LINCOLN, Neb. — Coach Mike Riley flipped the script a little bit for Wednesday morning’s open practice as the Nebraska football team held a walkthrough rather than a full practice in pads. On Monday, the Huskers went live in the morning practice and spent the evening practice planning for the season-opener against Fresno State.
“I thought we had a lot of good mental work and technique work,” Riley said after practice. “We just wanted to do that because we need a lot of refining. This is good refining time. Tonight we’ll go in shoulder pads and we’ll have officials here. We won’t scrimmage, but we’ll have a two-minute drill, a mixture of plays … We’re heading into situations, we’re heading into situational substitutions. We’re pretty far along in that.”

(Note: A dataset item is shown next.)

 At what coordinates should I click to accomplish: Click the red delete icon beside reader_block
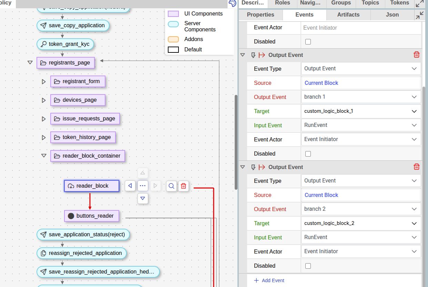tap(183, 186)
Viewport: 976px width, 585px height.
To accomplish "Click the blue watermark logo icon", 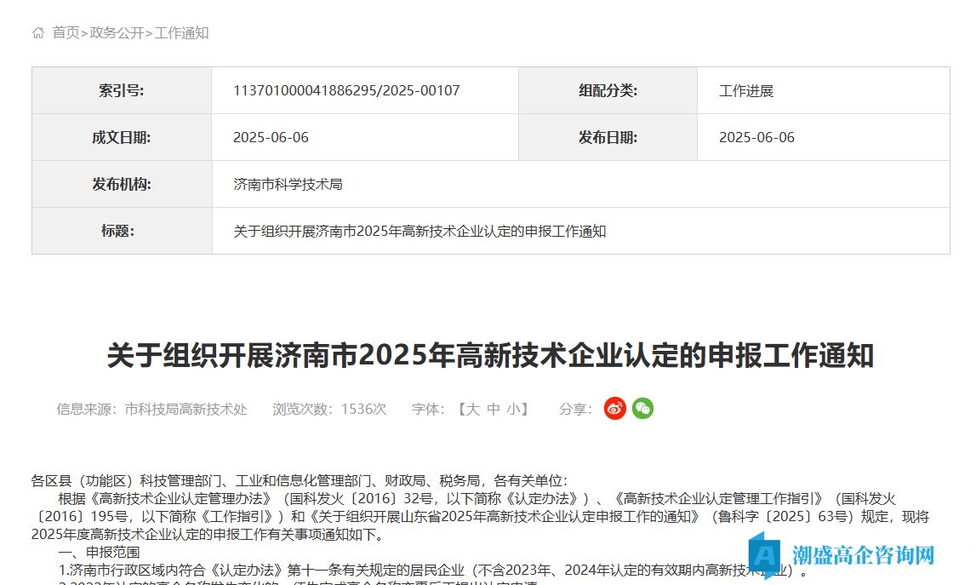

Riley began his press conference by issuing an update on the Keith Williams situation – that being there is no update.
“This is a most, most, most serious situation,” Riley said. “We are still exploring and talking and finding out as much as we can. You will know when we know what’s going to happen. This is ongoing right now, in-house, and because of the seriousness of it I don’t really have anything else to add. When I do it will be definitive and that will be it.”
Buck Brings Energy to WR Group
In Wiliams’ absence, graduate assistant Hardie Buck has stepped up in the wide receivers meeting room and on the field, as have the veterans in the group according to senior Jordan Westerkamp.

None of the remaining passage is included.